According to 1M AI News monitoring, in recent weeks, Anthropic has switched Claude Enterprise from a fixed subscription model to a usage-based billing model. Previously, enterprise customers had a maximum fixed fee of $200/person/month, which included a certain amount of discount token usage. Now, it has been changed to a base seat fee of $20/person per month plus an additional fee based on actual computational power consumption. Fredrik Filipsson, co-founder of software licensing consultancy Redress Compliance, estimates that costs for some heavy users will double to triple. Companies with fewer than 150 people are not affected, and the Team subscription (up to $100/person/month) remains unchanged.
Anthropic stated that under the old model, some customers frequently hit the usage limit, causing work interruptions, while others did not fully utilize the prepaid quota. The new model "better reflects the actual situation of the workload shifting from fixed seats to agent-based usage." The driving factor is the significant increase in usage of Claude Code and the AI work assistant Claude Cowork. Agent-based products can run continuously for long periods or even execute automatically on a schedule, with computational power consumption far exceeding that of traditional conversational scenarios. Sudip Roy, former Head of Inference at Cohere and co-founder of Adaption Labs, pointed out that subscription models are essentially priced based on the assumption that users will not fully utilize the quota; once agents consume the full quota, "the profit margin is almost completely eroded."

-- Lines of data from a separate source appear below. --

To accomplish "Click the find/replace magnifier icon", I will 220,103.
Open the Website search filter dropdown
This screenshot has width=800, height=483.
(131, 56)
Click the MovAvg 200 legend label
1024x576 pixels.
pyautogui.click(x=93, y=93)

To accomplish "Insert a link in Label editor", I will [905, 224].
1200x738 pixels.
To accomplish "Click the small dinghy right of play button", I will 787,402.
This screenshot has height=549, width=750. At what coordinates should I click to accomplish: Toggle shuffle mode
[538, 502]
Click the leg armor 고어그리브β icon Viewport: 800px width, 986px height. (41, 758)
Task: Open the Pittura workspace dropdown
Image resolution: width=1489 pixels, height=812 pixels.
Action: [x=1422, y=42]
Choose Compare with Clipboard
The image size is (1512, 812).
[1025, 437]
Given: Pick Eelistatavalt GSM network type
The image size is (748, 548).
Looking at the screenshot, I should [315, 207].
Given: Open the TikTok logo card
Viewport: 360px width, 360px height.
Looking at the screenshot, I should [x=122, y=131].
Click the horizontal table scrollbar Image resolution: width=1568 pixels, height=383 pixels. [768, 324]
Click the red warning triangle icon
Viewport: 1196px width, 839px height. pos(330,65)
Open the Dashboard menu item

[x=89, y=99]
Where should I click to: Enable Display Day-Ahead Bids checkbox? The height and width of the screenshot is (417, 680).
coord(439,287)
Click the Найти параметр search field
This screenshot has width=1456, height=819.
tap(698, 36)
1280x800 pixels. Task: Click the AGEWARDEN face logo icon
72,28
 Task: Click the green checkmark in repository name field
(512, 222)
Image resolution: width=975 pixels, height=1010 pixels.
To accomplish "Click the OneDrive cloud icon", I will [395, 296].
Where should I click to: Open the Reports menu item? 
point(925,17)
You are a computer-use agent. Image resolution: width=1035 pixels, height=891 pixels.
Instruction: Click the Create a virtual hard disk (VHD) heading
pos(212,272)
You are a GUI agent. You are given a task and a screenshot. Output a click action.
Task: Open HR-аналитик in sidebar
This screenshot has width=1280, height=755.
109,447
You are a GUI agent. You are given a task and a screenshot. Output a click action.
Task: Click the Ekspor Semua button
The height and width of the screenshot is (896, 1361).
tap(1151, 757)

This is not a unique issue to Anthropic. Replit and Cursor adjusted their pricing last summer due to cost pressures from agent-based products, and when Salesforce launched Agentforce at the end of 2024, it directly adopted a usage-based billing model. When AI agents can consume computational power uninterrupted, the underlying assumption of seat-based pricing is no longer valid. In contrast, OpenAI took a different approach: in early April, they introduced a new $100/person/month tier for Codex (with quotas between the $20 Basic tier and the $200 Pro tier), attempting to attract teams that require cost predictability with a fixed price point.